Abstract:Large Language Models (LLMs) have recently showcased remarkable generalizability in various domains. Despite their extensive knowledge, LLMs still face challenges in efficiently utilizing encoded knowledge to develop accurate and logical reasoning processes. To mitigate this problem, we introduced Hint-before-Solving Prompting (HSP), which guides the model to generate hints (e.g., specific knowledge or key ideas) for solving the problem and then generate solutions containing intermediate reasoning steps. Since HSP is orthogonal to prompting methods (e.g., Chain-of-Thought (CoT)), we applied HSP to CoT, Least-to-Most, Plan-and-Solve, and Standard promptings.

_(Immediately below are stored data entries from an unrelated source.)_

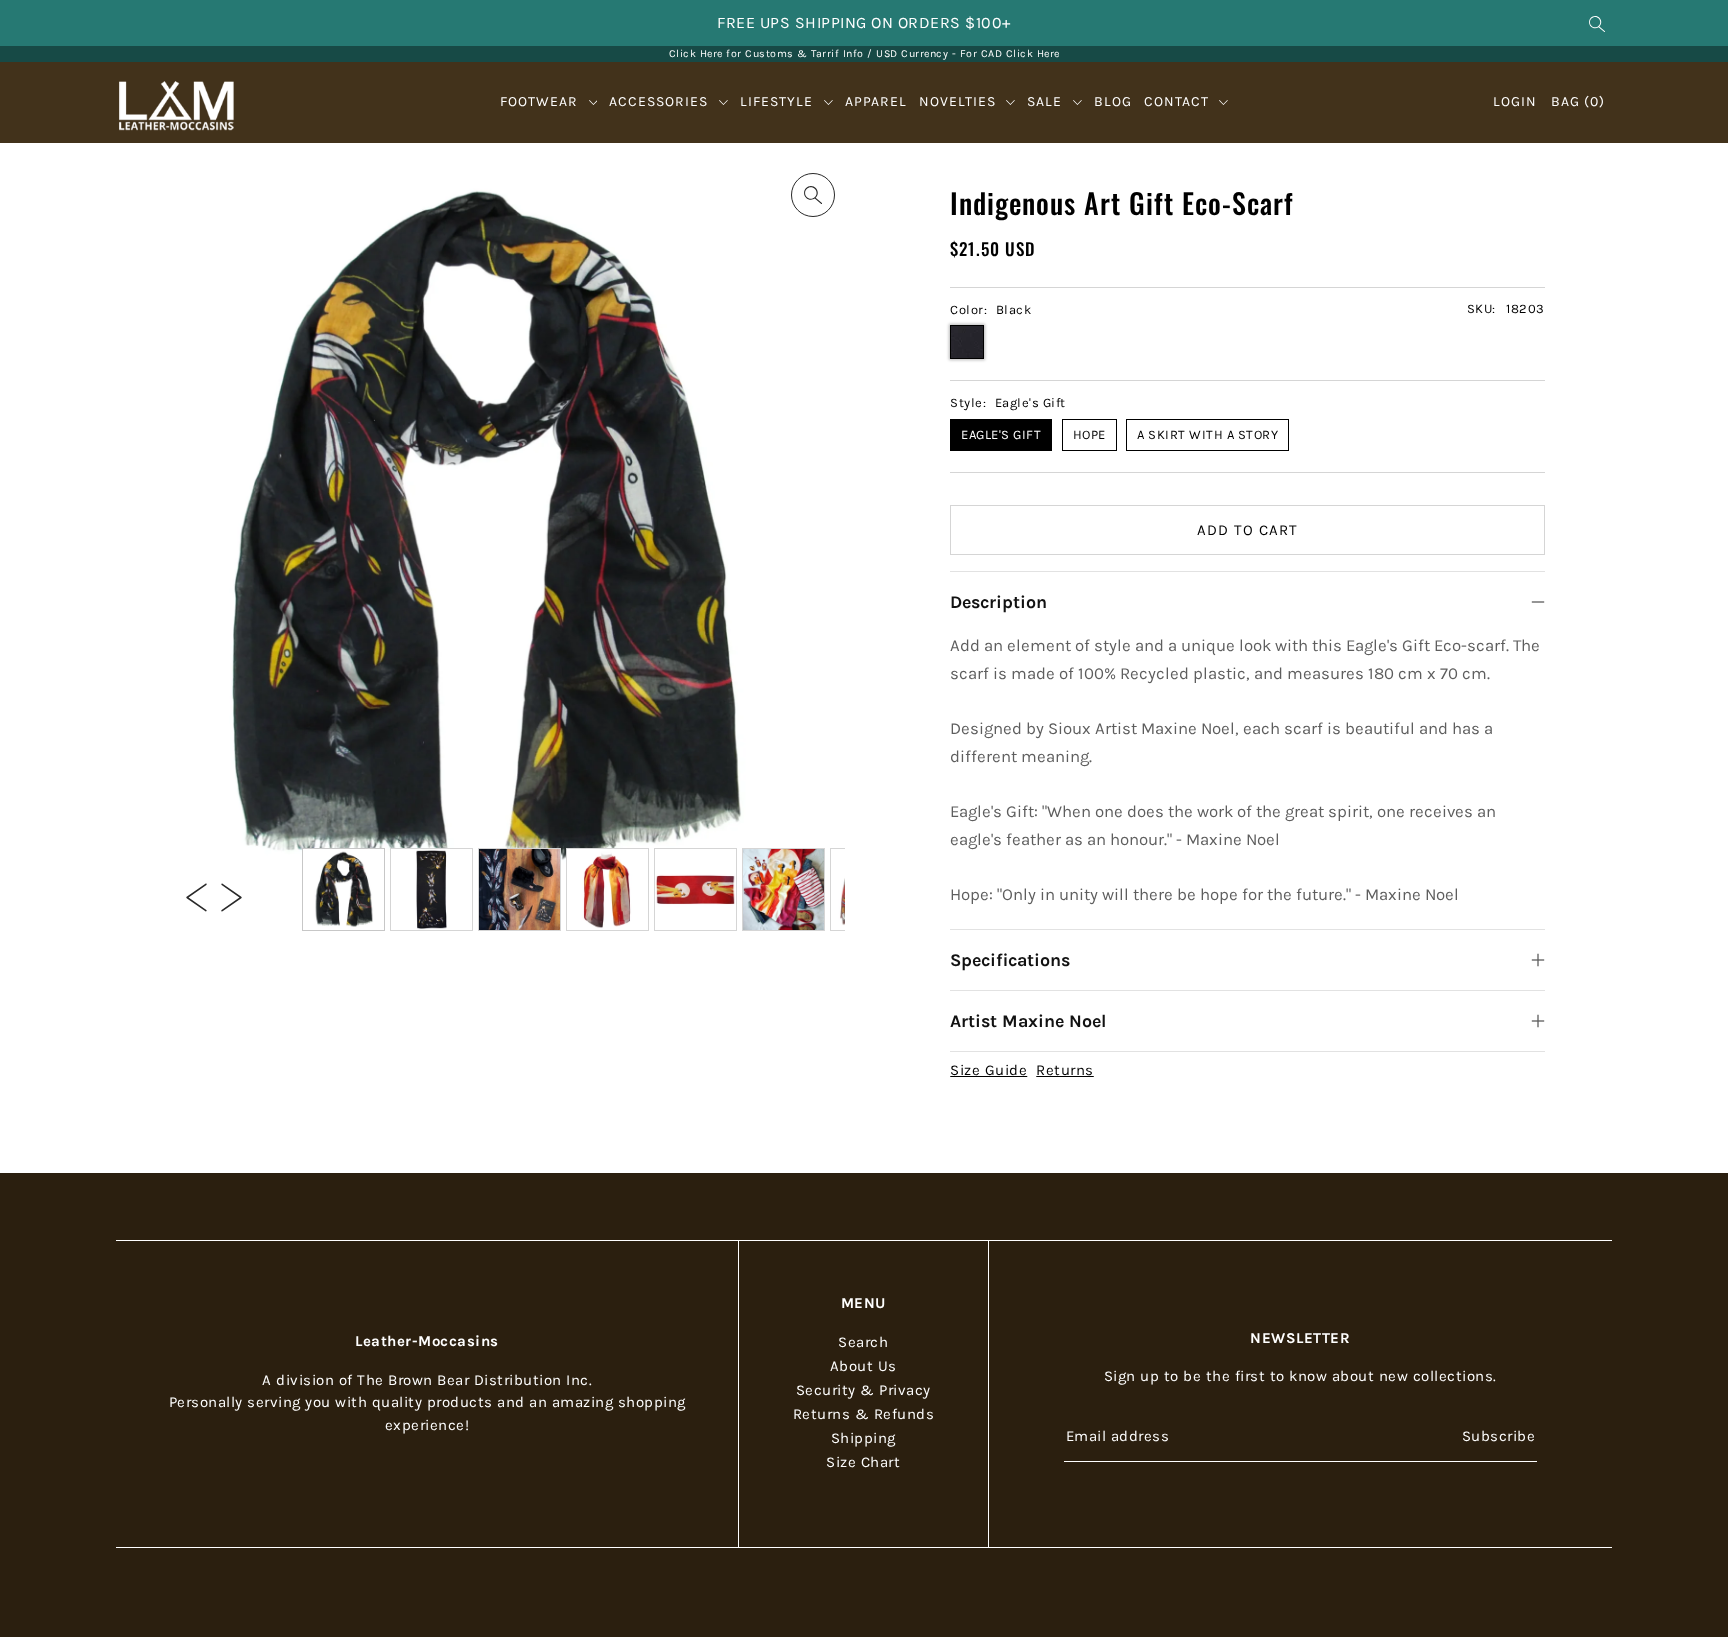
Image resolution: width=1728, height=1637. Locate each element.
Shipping (863, 1438)
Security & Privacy (863, 1390)
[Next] (231, 896)
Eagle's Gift (1001, 434)
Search (863, 1342)
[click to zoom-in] (813, 195)
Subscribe (1498, 1435)
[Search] (1598, 23)
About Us (863, 1366)
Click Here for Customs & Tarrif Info (766, 53)
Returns (1065, 1070)
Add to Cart (1247, 530)
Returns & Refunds (864, 1414)
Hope (1089, 434)
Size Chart (863, 1462)
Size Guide (988, 1070)
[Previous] (196, 896)
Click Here (1033, 53)
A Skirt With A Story (1207, 434)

The results of extensive experiments on 6 reasoning benchmarks and 4 open-source LLMs demonstrate that HSP can effectively improve the accuracy of reasoning tasks: (1) By applying high-quality hint-enhanced HSP to CoT prompting, Llama2-70B-Chat shows an improvement of 9.7. (2) Beyond exploring training-free LLM capabilities, we built the HSPMATH dataset based on HSP and fine-tuned Llemma-7B, reaching 64.3 accuracy, surpassing GPT-3.5 and WizardMath-13B. We make our code and dataset publicly available at \url{https://github.com/jinlanfu/HSP}.

What problem does this paper attempt to address?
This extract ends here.